» EXERCISE MATERIALS
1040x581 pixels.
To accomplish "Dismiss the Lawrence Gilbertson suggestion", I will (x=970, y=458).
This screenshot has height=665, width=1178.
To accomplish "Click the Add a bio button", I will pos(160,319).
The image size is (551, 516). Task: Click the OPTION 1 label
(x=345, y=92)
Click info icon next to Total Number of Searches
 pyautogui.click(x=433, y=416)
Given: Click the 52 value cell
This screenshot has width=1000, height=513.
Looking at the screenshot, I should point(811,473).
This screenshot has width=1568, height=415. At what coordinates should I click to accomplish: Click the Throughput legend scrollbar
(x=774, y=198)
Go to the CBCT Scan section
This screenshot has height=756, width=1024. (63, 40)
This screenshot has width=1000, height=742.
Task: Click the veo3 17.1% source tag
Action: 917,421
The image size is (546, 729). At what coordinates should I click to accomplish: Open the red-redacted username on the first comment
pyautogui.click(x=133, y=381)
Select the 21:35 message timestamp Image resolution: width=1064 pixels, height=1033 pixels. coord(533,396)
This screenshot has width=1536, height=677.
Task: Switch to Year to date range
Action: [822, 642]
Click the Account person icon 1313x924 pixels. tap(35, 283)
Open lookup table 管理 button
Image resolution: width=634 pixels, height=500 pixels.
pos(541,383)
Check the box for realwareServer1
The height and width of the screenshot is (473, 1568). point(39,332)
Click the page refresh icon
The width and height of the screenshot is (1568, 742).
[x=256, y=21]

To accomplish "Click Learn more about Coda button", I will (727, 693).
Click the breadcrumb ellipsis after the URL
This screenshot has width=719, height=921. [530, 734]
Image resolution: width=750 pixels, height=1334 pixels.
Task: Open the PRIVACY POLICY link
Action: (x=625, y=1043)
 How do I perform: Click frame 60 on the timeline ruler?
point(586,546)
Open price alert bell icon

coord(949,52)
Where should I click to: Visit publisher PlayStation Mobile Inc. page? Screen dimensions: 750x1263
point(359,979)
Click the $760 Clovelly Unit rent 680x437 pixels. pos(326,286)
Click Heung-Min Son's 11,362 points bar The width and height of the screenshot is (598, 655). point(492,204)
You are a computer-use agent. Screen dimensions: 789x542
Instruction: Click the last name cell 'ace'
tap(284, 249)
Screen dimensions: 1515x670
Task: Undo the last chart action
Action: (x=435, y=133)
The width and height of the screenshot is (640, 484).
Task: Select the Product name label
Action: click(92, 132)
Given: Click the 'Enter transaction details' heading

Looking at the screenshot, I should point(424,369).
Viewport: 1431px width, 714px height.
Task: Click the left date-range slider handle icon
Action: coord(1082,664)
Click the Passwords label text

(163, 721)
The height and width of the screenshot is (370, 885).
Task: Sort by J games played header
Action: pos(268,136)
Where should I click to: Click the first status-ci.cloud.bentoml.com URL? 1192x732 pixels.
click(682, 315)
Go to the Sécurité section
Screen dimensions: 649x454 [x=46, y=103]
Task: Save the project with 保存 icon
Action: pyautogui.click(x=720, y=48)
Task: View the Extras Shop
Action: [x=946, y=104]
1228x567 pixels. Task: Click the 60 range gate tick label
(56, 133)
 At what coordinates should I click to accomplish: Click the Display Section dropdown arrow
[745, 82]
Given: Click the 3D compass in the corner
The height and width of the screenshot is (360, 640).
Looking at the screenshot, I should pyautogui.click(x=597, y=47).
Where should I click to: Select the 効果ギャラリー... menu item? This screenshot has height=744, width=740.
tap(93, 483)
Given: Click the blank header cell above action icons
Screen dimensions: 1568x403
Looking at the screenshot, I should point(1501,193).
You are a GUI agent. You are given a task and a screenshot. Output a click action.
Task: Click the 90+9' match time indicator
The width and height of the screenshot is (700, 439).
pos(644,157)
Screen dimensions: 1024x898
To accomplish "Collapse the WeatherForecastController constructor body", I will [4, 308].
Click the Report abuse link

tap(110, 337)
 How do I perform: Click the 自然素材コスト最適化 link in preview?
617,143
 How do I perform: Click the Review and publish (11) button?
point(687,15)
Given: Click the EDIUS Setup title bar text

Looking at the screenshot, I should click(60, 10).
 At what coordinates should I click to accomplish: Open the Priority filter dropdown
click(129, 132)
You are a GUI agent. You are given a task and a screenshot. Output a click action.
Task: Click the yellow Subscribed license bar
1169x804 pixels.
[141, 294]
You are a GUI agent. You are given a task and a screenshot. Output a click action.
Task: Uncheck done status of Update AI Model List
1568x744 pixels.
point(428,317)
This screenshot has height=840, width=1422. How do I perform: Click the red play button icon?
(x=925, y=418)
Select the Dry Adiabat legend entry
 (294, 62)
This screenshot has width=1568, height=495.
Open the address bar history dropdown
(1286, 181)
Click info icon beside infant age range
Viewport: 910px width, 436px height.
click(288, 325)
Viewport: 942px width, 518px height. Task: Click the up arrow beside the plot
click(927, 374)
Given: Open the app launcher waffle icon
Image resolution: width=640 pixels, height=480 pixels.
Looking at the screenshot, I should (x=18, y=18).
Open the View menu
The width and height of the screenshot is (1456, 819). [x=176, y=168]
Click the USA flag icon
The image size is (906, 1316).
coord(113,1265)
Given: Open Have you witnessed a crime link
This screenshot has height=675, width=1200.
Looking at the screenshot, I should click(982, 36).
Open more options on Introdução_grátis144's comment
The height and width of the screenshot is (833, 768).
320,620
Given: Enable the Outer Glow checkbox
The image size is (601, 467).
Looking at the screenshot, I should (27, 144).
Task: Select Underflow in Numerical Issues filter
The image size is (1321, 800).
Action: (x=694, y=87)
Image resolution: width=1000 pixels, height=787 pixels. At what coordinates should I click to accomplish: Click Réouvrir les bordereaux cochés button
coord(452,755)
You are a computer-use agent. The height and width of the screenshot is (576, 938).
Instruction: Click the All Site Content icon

» EXERCISE GOAL
Go through the data above and repeat all of it exactly.

» SOLVED EXERCISE
1040x581 pixels.
To accomplish "Dismiss the Lawrence Gilbertson suggestion", I will (x=970, y=458).
This screenshot has height=665, width=1178.
To accomplish "Click the Add a bio button", I will pos(160,319).
The image size is (551, 516). Task: Click the OPTION 1 label
(x=345, y=92)
Click info icon next to Total Number of Searches
 pyautogui.click(x=433, y=416)
Given: Click the 52 value cell
This screenshot has width=1000, height=513.
Looking at the screenshot, I should point(811,473).
This screenshot has width=1568, height=415. At what coordinates should I click to accomplish: Click the Throughput legend scrollbar
(x=774, y=198)
Go to the CBCT Scan section
This screenshot has height=756, width=1024. (63, 40)
This screenshot has width=1000, height=742.
Task: Click the veo3 17.1% source tag
Action: 917,421
The image size is (546, 729). At what coordinates should I click to accomplish: Open the red-redacted username on the first comment
pyautogui.click(x=133, y=381)
Select the 21:35 message timestamp Image resolution: width=1064 pixels, height=1033 pixels. coord(533,396)
This screenshot has width=1536, height=677.
Task: Switch to Year to date range
Action: [822, 642]
Click the Account person icon 1313x924 pixels. tap(35, 283)
Open lookup table 管理 button
Image resolution: width=634 pixels, height=500 pixels.
pos(541,383)
Check the box for realwareServer1
The height and width of the screenshot is (473, 1568). point(39,332)
Click the page refresh icon
The width and height of the screenshot is (1568, 742).
[x=256, y=21]

To accomplish "Click Learn more about Coda button", I will (727, 693).
Click the breadcrumb ellipsis after the URL
This screenshot has width=719, height=921. [530, 734]
Image resolution: width=750 pixels, height=1334 pixels.
Task: Open the PRIVACY POLICY link
Action: (x=625, y=1043)
 How do I perform: Click frame 60 on the timeline ruler?
point(586,546)
Open price alert bell icon

coord(949,52)
Where should I click to: Visit publisher PlayStation Mobile Inc. page? Screen dimensions: 750x1263
point(359,979)
Click the $760 Clovelly Unit rent 680x437 pixels. pos(326,286)
Click Heung-Min Son's 11,362 points bar The width and height of the screenshot is (598, 655). point(492,204)
You are a computer-use agent. Screen dimensions: 789x542
Instruction: Click the last name cell 'ace'
tap(284, 249)
Screen dimensions: 1515x670
Task: Undo the last chart action
Action: (x=435, y=133)
The width and height of the screenshot is (640, 484).
Task: Select the Product name label
Action: click(92, 132)
Given: Click the 'Enter transaction details' heading

Looking at the screenshot, I should point(424,369).
Viewport: 1431px width, 714px height.
Task: Click the left date-range slider handle icon
Action: coord(1082,664)
Click the Passwords label text

(163, 721)
The height and width of the screenshot is (370, 885).
Task: Sort by J games played header
Action: pos(268,136)
Where should I click to: Click the first status-ci.cloud.bentoml.com URL? 1192x732 pixels.
click(682, 315)
Go to the Sécurité section
Screen dimensions: 649x454 [x=46, y=103]
Task: Save the project with 保存 icon
Action: pyautogui.click(x=720, y=48)
Task: View the Extras Shop
Action: [x=946, y=104]
1228x567 pixels. Task: Click the 60 range gate tick label
(56, 133)
 At what coordinates should I click to accomplish: Click the Display Section dropdown arrow
[745, 82]
Given: Click the 3D compass in the corner
The height and width of the screenshot is (360, 640).
Looking at the screenshot, I should pyautogui.click(x=597, y=47).
Where should I click to: Select the 効果ギャラリー... menu item? This screenshot has height=744, width=740.
tap(93, 483)
Given: Click the blank header cell above action icons
Screen dimensions: 1568x403
Looking at the screenshot, I should point(1501,193).
You are a GUI agent. You are given a task and a screenshot. Output a click action.
Task: Click the 90+9' match time indicator
The width and height of the screenshot is (700, 439).
pos(644,157)
Screen dimensions: 1024x898
To accomplish "Collapse the WeatherForecastController constructor body", I will [4, 308].
Click the Report abuse link

tap(110, 337)
 How do I perform: Click the 自然素材コスト最適化 link in preview?
617,143
 How do I perform: Click the Review and publish (11) button?
point(687,15)
Given: Click the EDIUS Setup title bar text

Looking at the screenshot, I should click(60, 10).
 At what coordinates should I click to accomplish: Open the Priority filter dropdown
click(129, 132)
You are a GUI agent. You are given a task and a screenshot. Output a click action.
Task: Click the yellow Subscribed license bar
1169x804 pixels.
[141, 294]
You are a GUI agent. You are given a task and a screenshot. Output a click action.
Task: Uncheck done status of Update AI Model List
1568x744 pixels.
point(428,317)
This screenshot has height=840, width=1422. How do I perform: Click the red play button icon?
(x=925, y=418)
Select the Dry Adiabat legend entry
 (294, 62)
This screenshot has width=1568, height=495.
Open the address bar history dropdown
(1286, 181)
Click info icon beside infant age range
Viewport: 910px width, 436px height.
click(288, 325)
Viewport: 942px width, 518px height. Task: Click the up arrow beside the plot
click(927, 374)
Given: Open the app launcher waffle icon
Image resolution: width=640 pixels, height=480 pixels.
Looking at the screenshot, I should (x=18, y=18).
Open the View menu
The width and height of the screenshot is (1456, 819). [x=176, y=168]
Click the USA flag icon
The image size is (906, 1316).
coord(113,1265)
Given: Open Have you witnessed a crime link
This screenshot has height=675, width=1200.
Looking at the screenshot, I should click(982, 36).
Open more options on Introdução_grátis144's comment
The height and width of the screenshot is (833, 768).
320,620
Given: Enable the Outer Glow checkbox
The image size is (601, 467).
Looking at the screenshot, I should (27, 144).
Task: Select Underflow in Numerical Issues filter
The image size is (1321, 800).
Action: (x=694, y=87)
Image resolution: width=1000 pixels, height=787 pixels. At what coordinates should I click to accomplish: Click Réouvrir les bordereaux cochés button
coord(452,755)
You are a computer-use agent. The height and width of the screenshot is (576, 938).
Instruction: Click the All Site Content icon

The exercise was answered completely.